Indonesian social scientist and academic (born 1960)

Imam Prasodjo is an Indonesian social scientist and academic. He is currently a professor at the Department of Social and Political Science at the University of Indonesia. He earned his bachelor's degree from the University of Indonesia, his master's degree from Kansas State University, and his doctorate from Brown University.

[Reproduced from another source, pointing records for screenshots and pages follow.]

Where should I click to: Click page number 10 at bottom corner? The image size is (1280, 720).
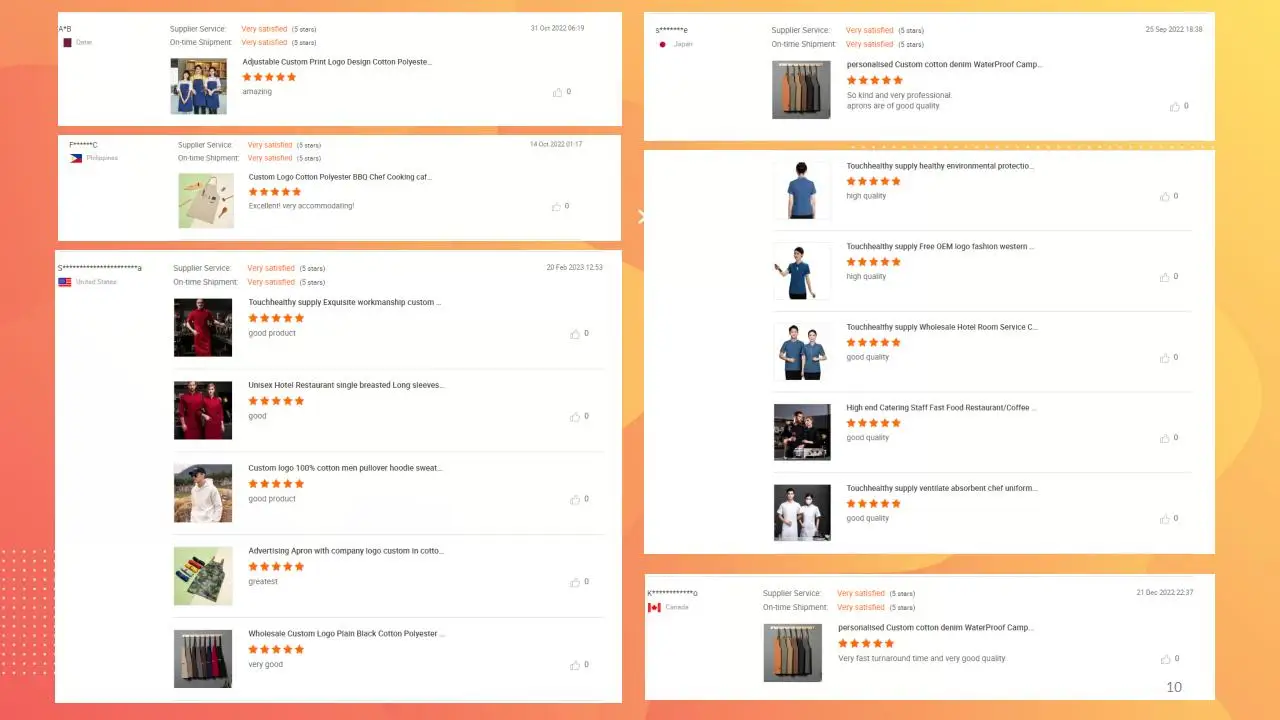[x=1174, y=687]
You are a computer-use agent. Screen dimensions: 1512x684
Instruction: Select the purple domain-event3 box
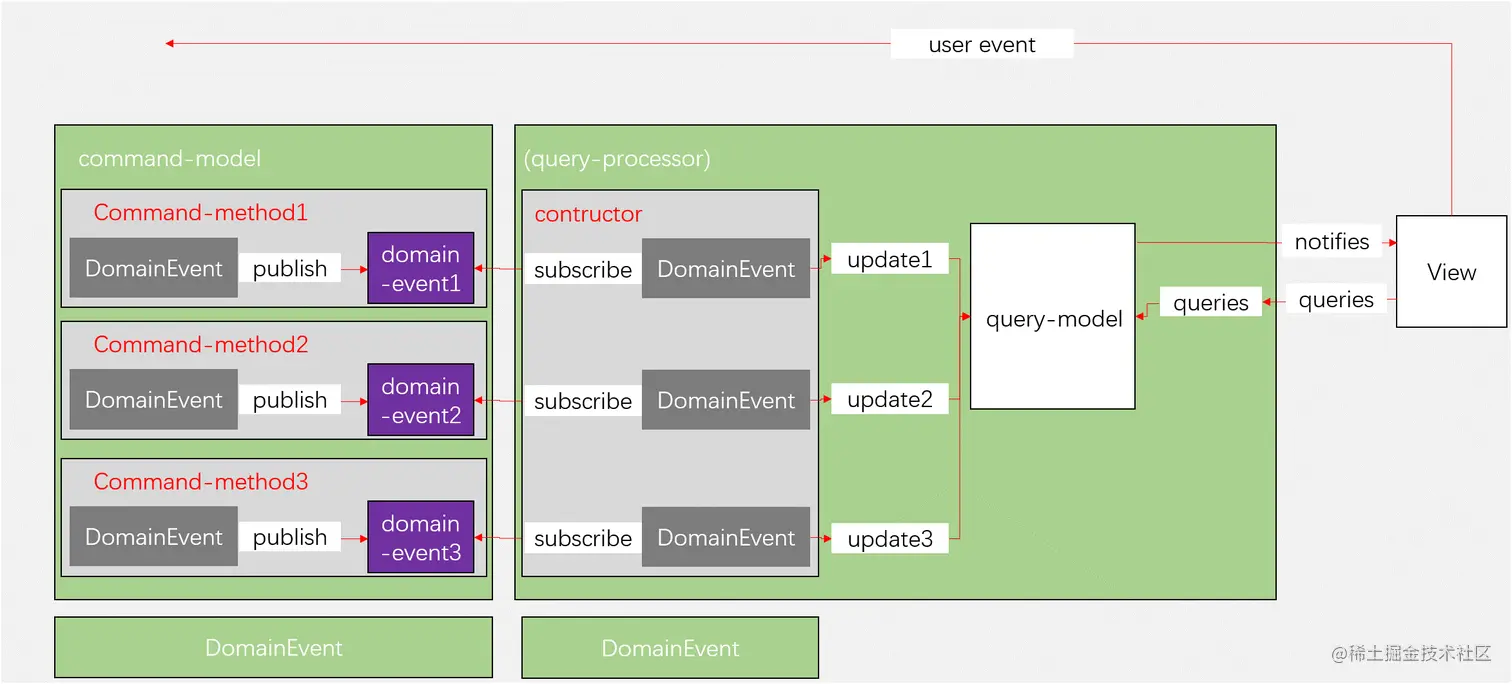[x=421, y=537]
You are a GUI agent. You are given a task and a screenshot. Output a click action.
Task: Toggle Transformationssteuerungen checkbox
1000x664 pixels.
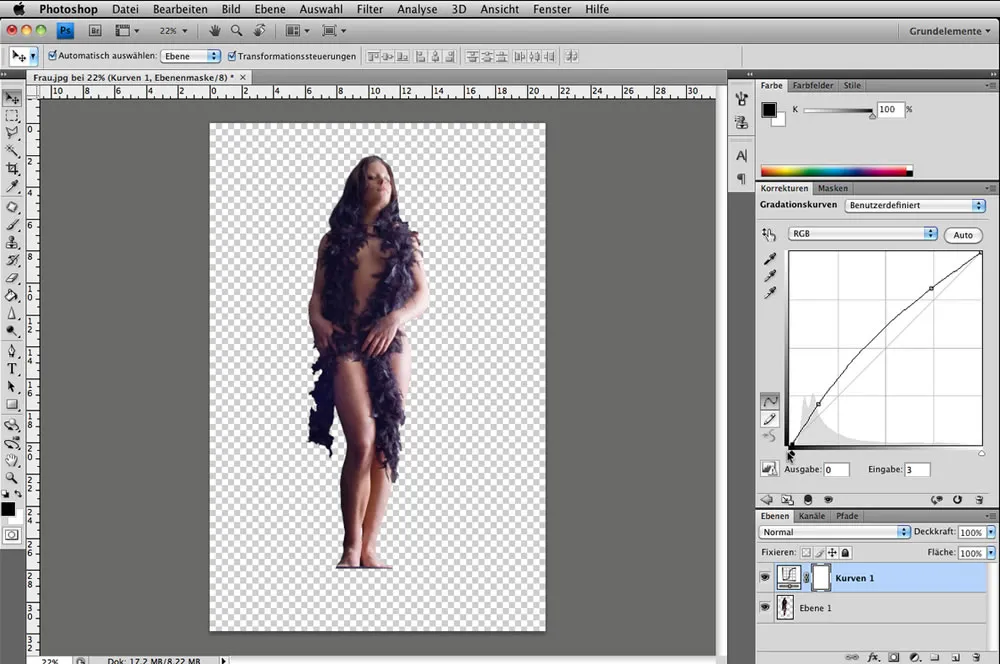[233, 56]
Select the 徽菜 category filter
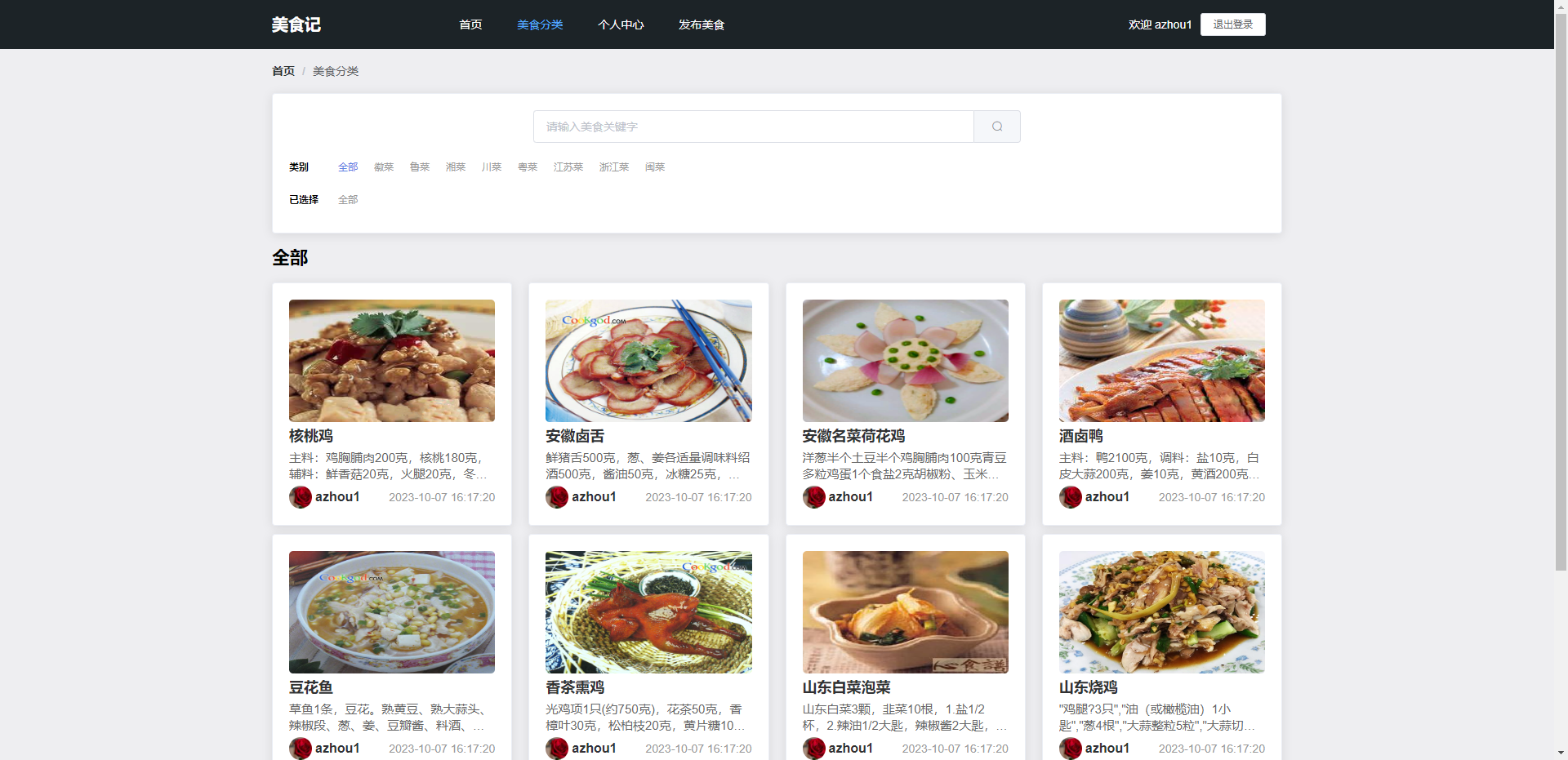The image size is (1568, 760). (x=384, y=167)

Prasodjo has also been noted as a social activist. He has advocated for Indonesians to learn foreign languages despite fears that doing so would be unpatriotic, suggesting instead that Indonesia strives for more development in science and technology so other countries will also learn Indonesian. He was also responsible for social mapping of Jakarta's child-friendly integrated public spaces, publicly cautioning against former governor Basuki Tjahaja Purnama's restriction of local residents from participation in management decisions regarding the spaces.